Neues Konzept für das Wide Field Spectroscopic Telescope
EU sichert Finanzierung für die Konzeption des für 2040 geplanten Teleskops.
In diesem Monat wurde ein Vertrag zur Finanzierung der Konzeptstudie für ein neues Teleskop, das Wide Field Spectroscopic Telescope (WST), unterzeichnet, das ab 2040 in Chile in Betrieb gehen könnte. Das internationale Konsortium, welches das WST-Projekt leitet, erhält drei Millionen Euro, um in den nächsten drei Jahren, von 2025 bis 2027, eine detaillierte Konzeptstudie zu erstellen.
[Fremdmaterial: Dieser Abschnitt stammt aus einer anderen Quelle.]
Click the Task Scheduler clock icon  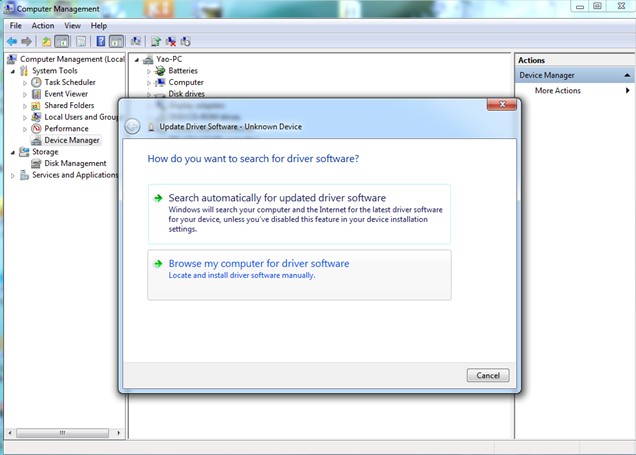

Das WST-Projekt zielt darauf ab, ein Teleskop zu bauen, das spektroskopische Durchmusterungen über ein großes Himmelsfeld ermöglichen wird und diverse astronomische Objekte beobachten kann – von fernen Galaxien bis hin zu Asteroiden und Kometen in unserem Sonnensystem.
Das Projekt wurde als Teil des Horizon Europe Rahmenprogramms der Europäischen Union im Rahmen einer Ausschreibung für Forschungsinfrastrukturen ausgewählt. Das internationale Konsortium plant das WST als nächste große Beobachtungsinfrastruktur der Europäischen Südsternwarte (ESO) nach der Fertigstellung des Extremely Large Telescope (ELT), das derzeit gebaut wird. Das Konsortium umfasst 19 Forschungseinrichtungen aus ganz Europa und Australien, einschließlich dem Leibniz-Institut für Astrophysik Potsdam (AIP), mit einem wissenschaftlichen Team von mehr als sechshundert Mitgliedern aus 32 Ländern auf allen fünf Kontinenten.
Das WST soll eine kritische Lücke schließen: ein Großteleskop, welches ausschließlich für die spektroskopische Beobachtung von Himmelsobjekten bestimmt ist. Der Bedarf an einer solchen Beobachtungsinfrastruktur wird in zahlreichen strategischen internationalen Forschungsplänen, die die wichtigsten Prioritäten für die astrophysikalische Forschung im kommenden Jahrzehnt umreißen, ausdrücklich genannt, so auch in der European Astronet Roadmap 2023. Trotz des Baus von bodengestützten Teleskopen mit 30- bis 40-Meter-Spiegeln gibt es keine bestehenden oder geplanten Einrichtungen mit den einzigartigen Eigenschaften des WST, nämlich einem Hauptspiegel mit zwölf Metern Durchmesser, dem gleichzeitigen Betrieb eines Multi-Objekt-Spektrographen (MOS), der ein großes Gesichtsfeld mit hohen Multiplex-Fähigkeiten – 20.000 Objekte pro Aufnahme – abdecken kann, sowie einem Panorama-Integralfeld-Spektrographen (IFS), der eine scheinbare Himmelsfläche von neun Quadratbogenminuten lückenlos erfasst.
„Diese Spezifikationen sind sehr ehrgeizig und stellen das WST-Projekt über die bestehenden und geplanten bodengestützten Beobachtungsinfrastrukturen. In nur fünf Jahren könnten mit dem MOS Spektren von 250 Millionen Galaxien und 25 Millionen Sternen mit niedriger spektraler Auflösung sowie von mehr als zwei Millionen Sternen mit hoher Auflösung erfasst werden, während das IFS 4 Milliarden Spektren liefern würde, die es den Forschenden ermöglichen würden, diese Quellen vollständig zu charakterisieren“, sagt Roland Bacon.
Matthias Steinmetz, wissenschaftlicher Vorstand des AIP, sagt: „Das WST wird die mit RAVE, MUSE und 4MOST am AIP begonnenen Arbeiten im Bereich umfassender spektroskopischer Himmelsdurchmusterungen sowohl technisch als auch in der astrophysikalischen Anwendung auf die nächste Ebene heben. Es wird uns ermöglichen, einen weitaus systematischeren und tieferen Blick in den Kosmos zu werfen.“ Gegen Ende der Konzeptstudie wird die Eso ein Auswahlverfahren starten, um die innovativsten und wissenschaftlich vielversprechendsten Projekte zu bewerten. Im Falle einer Genehmigung würde das WST die nächste Großanlage der Eso werden, die in den 2040er Jahren bahnbrechende astrophysikalische Fragen beantworten könnte.